What did PoW actually solve and with what assumptions?

2 Answers 2


Proof of Work like proposed by Satoshi doesn't solve the Two Generals Problem or the more generic Byzantine Generals Problem. It's a probabilistic solution to the Byzantine Generals Problem, which means the confidence that a consensus is reached is growing with every block added to the chain, but it never reaches 100%.


Practical Byzantine Fault Tolerance (PBFT) for instance will guarantee consistency (no forks -> 100% finality) in a system with 3*k+1 nodes only if the number of traitors does not exceed k. Hence, you‘ll need at least 2*k+1 votes for a block. The reason you need 2*k+1 is that for every number smaller than that, you can not be sure that traitors are not in majority for this subset. See Liskov/Castro Paper on PBFT for details.

  • Question - Does the BFT algorithms solve BGP/TGP with 100% then?
    – Nathan Aw
    Commented Apr 8, 2018 at 7:39
  • @NathanAw see my update of the answer.
    – ivicaa
    Commented Oct 13, 2018 at 6:08

PoW (or in fact any consensus algorithm) can't solve the Two Generals/Byzantine Generals Problem. It can only provide a very high and easily verifiable certainty of a transaction being correct.
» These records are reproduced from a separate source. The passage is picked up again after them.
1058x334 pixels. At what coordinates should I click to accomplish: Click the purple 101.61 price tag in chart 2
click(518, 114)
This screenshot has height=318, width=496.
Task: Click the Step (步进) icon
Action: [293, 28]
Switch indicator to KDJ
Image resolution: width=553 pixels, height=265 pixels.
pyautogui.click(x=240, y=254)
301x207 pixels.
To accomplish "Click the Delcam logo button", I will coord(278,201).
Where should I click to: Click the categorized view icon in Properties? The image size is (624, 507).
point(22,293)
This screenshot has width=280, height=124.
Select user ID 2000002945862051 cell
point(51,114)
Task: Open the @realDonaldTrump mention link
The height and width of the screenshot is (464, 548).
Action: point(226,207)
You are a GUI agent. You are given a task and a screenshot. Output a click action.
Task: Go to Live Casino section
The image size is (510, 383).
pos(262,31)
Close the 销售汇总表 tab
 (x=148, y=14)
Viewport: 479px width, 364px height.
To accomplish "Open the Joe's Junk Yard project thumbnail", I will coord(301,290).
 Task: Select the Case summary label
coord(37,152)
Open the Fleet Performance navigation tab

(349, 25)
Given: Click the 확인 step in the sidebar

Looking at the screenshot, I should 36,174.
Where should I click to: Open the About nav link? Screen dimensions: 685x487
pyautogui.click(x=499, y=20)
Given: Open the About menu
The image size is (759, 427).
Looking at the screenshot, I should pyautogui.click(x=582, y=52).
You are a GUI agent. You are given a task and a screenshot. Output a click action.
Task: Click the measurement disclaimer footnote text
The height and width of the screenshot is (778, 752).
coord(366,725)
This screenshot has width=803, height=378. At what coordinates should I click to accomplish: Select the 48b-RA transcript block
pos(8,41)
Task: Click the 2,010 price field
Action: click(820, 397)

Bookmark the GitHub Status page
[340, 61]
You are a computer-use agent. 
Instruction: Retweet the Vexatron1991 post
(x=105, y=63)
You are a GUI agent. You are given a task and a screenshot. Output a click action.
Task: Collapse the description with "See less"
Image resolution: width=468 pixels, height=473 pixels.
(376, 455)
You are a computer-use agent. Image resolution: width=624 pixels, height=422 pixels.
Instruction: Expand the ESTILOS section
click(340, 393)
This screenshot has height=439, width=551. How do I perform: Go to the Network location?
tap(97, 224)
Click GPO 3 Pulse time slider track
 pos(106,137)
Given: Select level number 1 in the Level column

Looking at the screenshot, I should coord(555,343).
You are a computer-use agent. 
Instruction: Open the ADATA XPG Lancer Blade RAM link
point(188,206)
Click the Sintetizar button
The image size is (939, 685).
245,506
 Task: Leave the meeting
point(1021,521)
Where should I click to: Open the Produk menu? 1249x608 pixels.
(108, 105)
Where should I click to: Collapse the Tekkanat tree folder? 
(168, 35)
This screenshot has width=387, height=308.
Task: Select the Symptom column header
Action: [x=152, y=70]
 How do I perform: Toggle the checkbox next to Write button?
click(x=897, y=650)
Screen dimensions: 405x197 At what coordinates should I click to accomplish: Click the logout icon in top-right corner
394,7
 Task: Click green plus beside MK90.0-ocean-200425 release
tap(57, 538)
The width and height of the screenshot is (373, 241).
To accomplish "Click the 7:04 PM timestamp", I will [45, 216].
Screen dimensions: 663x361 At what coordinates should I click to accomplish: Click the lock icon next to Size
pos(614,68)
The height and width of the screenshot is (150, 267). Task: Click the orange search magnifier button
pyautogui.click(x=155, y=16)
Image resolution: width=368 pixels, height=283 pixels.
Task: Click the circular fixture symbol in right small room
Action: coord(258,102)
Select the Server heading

A few assumptions are made:

  1. Most miners and node operators act either altruistic (true to the code no matter what comes) or economically egoistic (try to make as much money as possible). Purely destructive miners are a minority because it would not serve them a purpose.
  2. Network lag is negligible. It is assumed that no node will ever fall behind the chain, it will have received a block before the next one is mined.

Under these circumstances, the problem can be solved because all nodes agree on a common truth and nothing ever goes wrong. Here is why those assumptions are not necessarily always true:

  1. There might be an economic incentive for some miners to behave destructive and perform a 51% attack. Governments, big companies or investors who shorted a given cryptocurrency might have a benefit out of destroying it.
  2. Network lag is not negligible! The shorter the block time is, the higher the probability of two blocks being mined at the same time and therefore forking the chain. It is then the next block that makes on of the chains longer and therefore causes all of the non-destructive nodes to switch to the longer chain and therefore agreeing on a common truth again. That is why a transaction is not confirmed after only one block, there might always be a longer chain that your node doesn't know about yet. After a few blocks have been mined, it is highly likely that a transaction is correct and will never be changed.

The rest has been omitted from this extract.